ABOUT THIS TASK: Your task is to retype, exactly and only, the lines from the one containing "Task: Turn on Set time zone automatically" to the final line of the entries, leaving out all pictures.

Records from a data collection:

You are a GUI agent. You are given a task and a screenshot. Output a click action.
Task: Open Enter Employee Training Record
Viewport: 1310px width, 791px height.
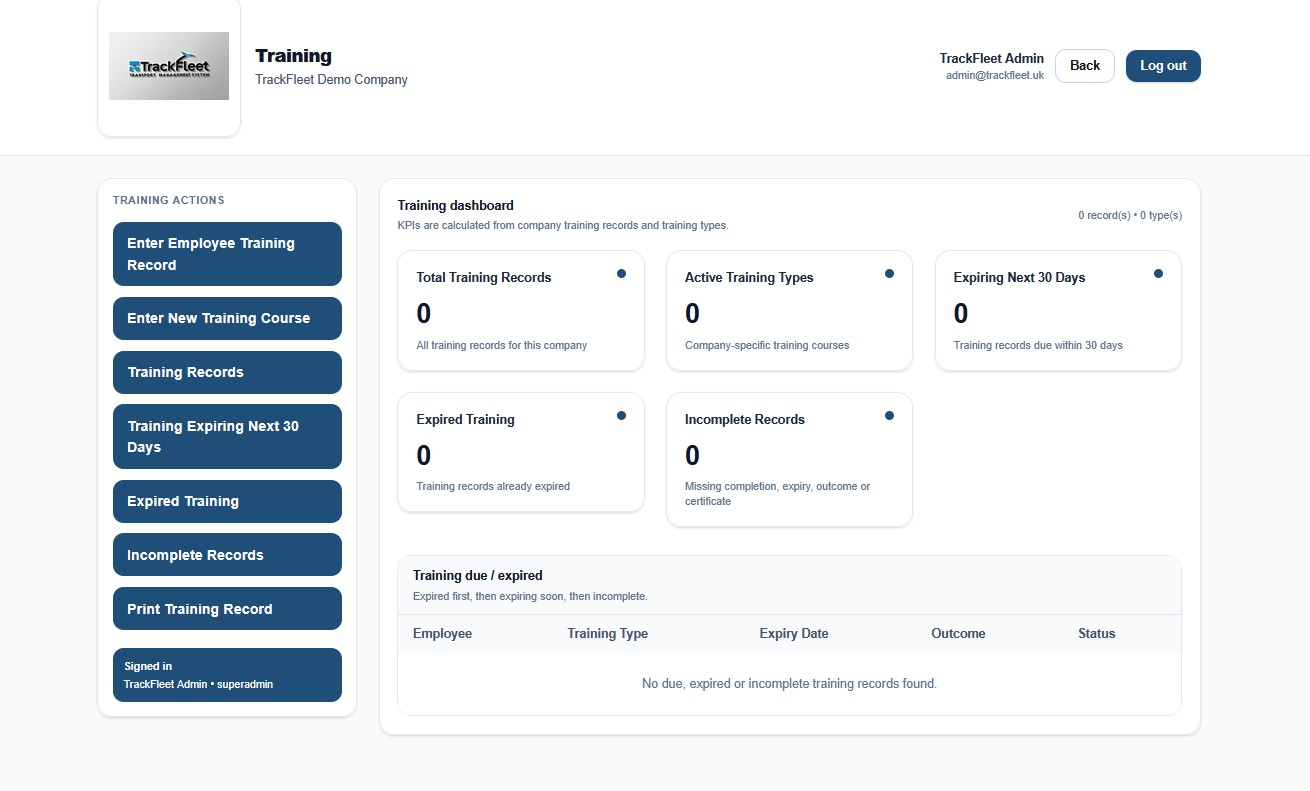pyautogui.click(x=227, y=254)
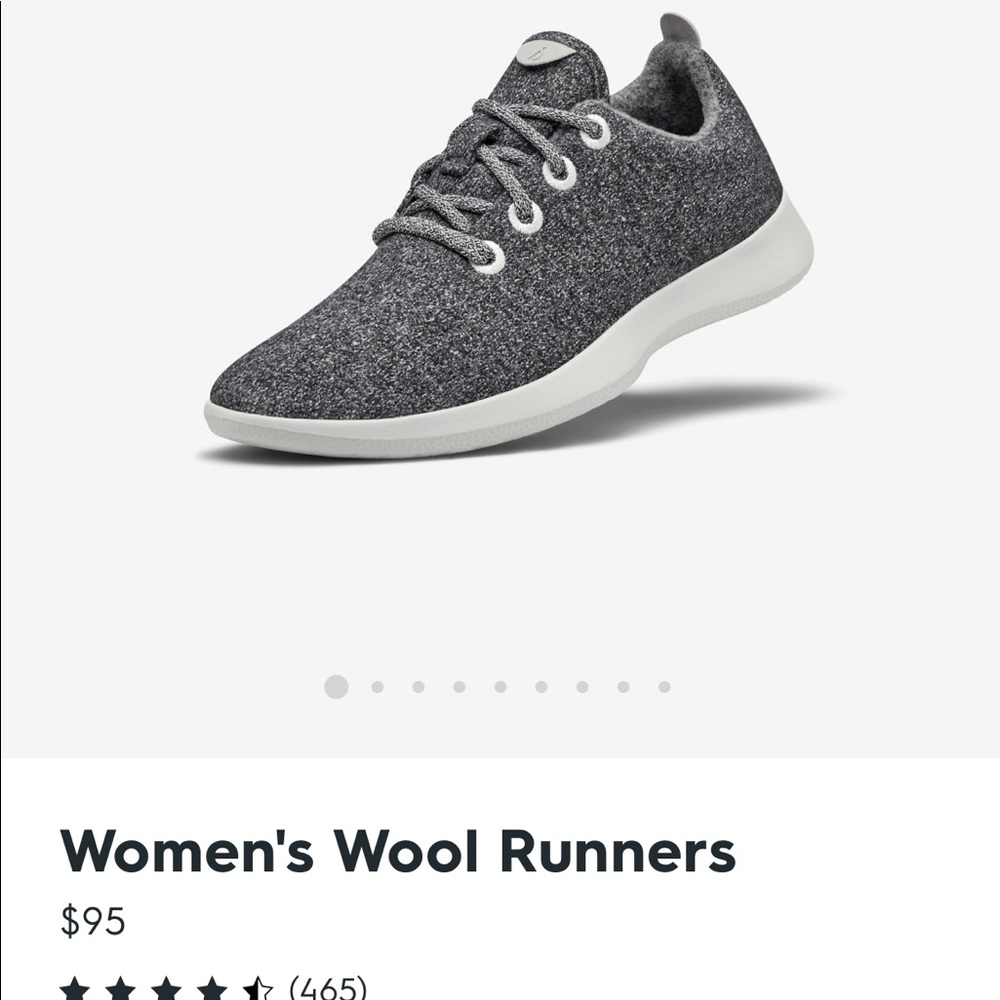Select the fourth carousel dot
Viewport: 1000px width, 1000px height.
pyautogui.click(x=459, y=687)
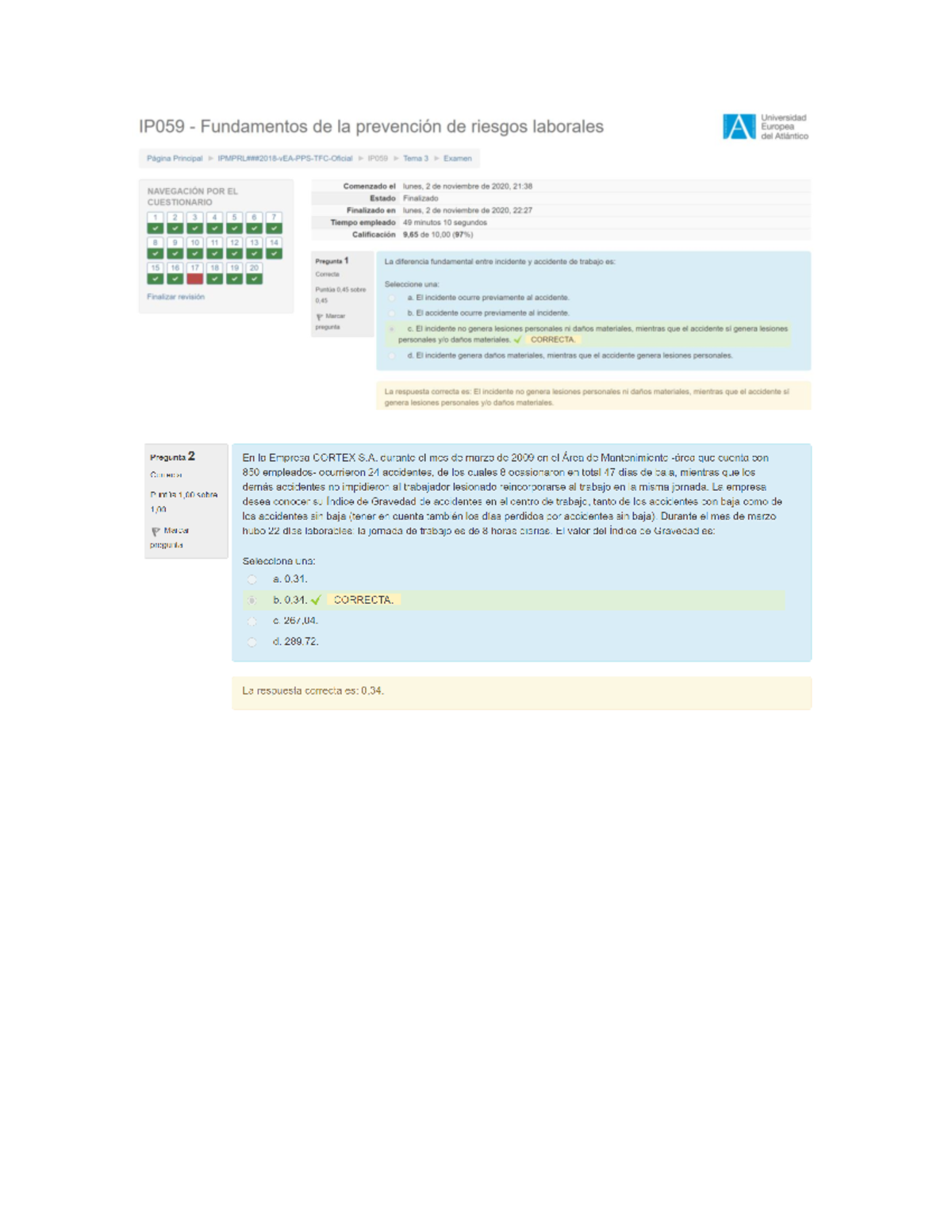This screenshot has height=1232, width=952.
Task: Click the Examen breadcrumb item
Action: (457, 159)
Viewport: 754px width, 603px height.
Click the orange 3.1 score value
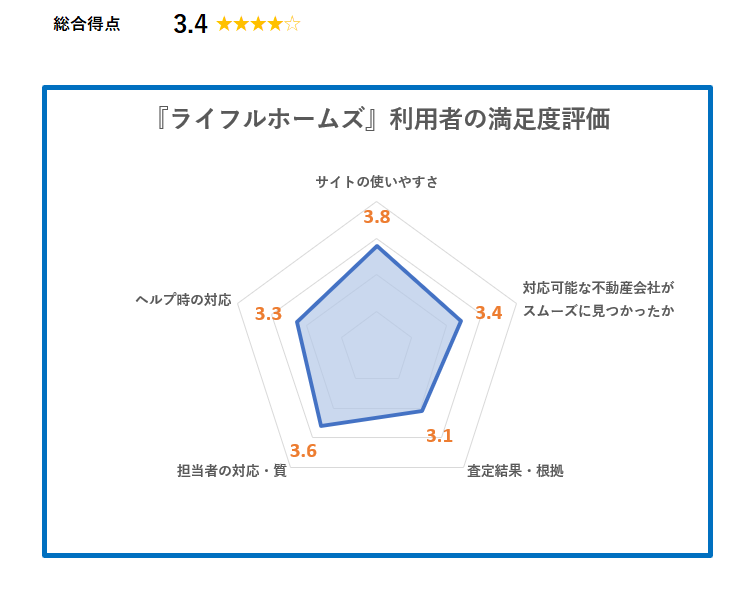click(440, 436)
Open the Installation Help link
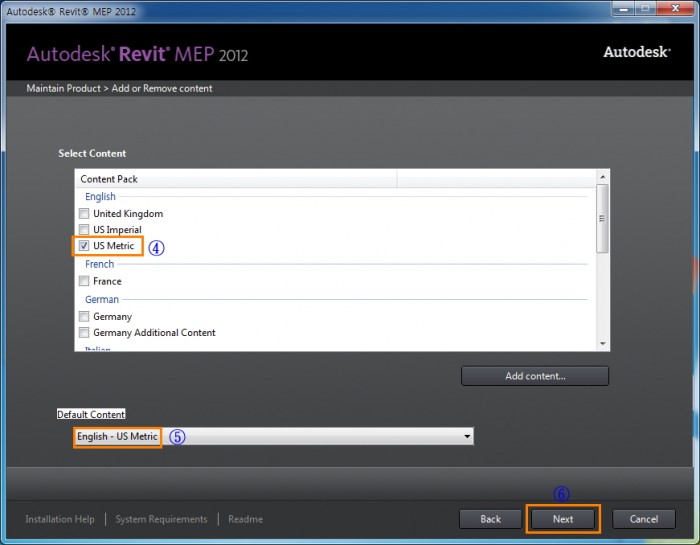This screenshot has height=545, width=700. (60, 519)
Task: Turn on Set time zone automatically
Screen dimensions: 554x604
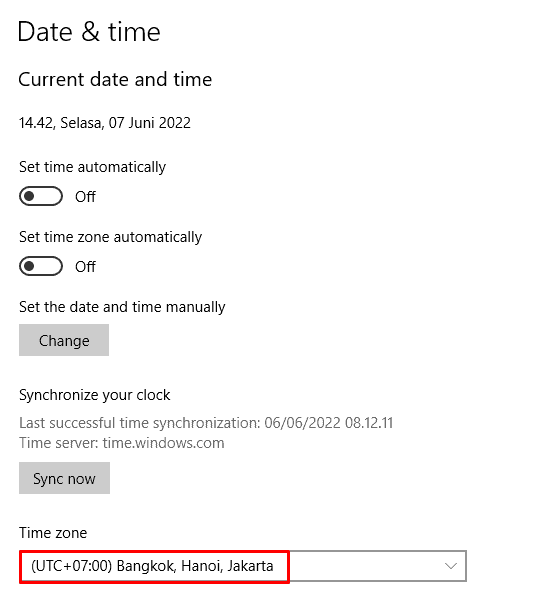Action: pyautogui.click(x=41, y=266)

TASK OUTPUT:
Task: Turn on Set time zone automatically
Screen dimensions: 554x604
Action: pyautogui.click(x=41, y=266)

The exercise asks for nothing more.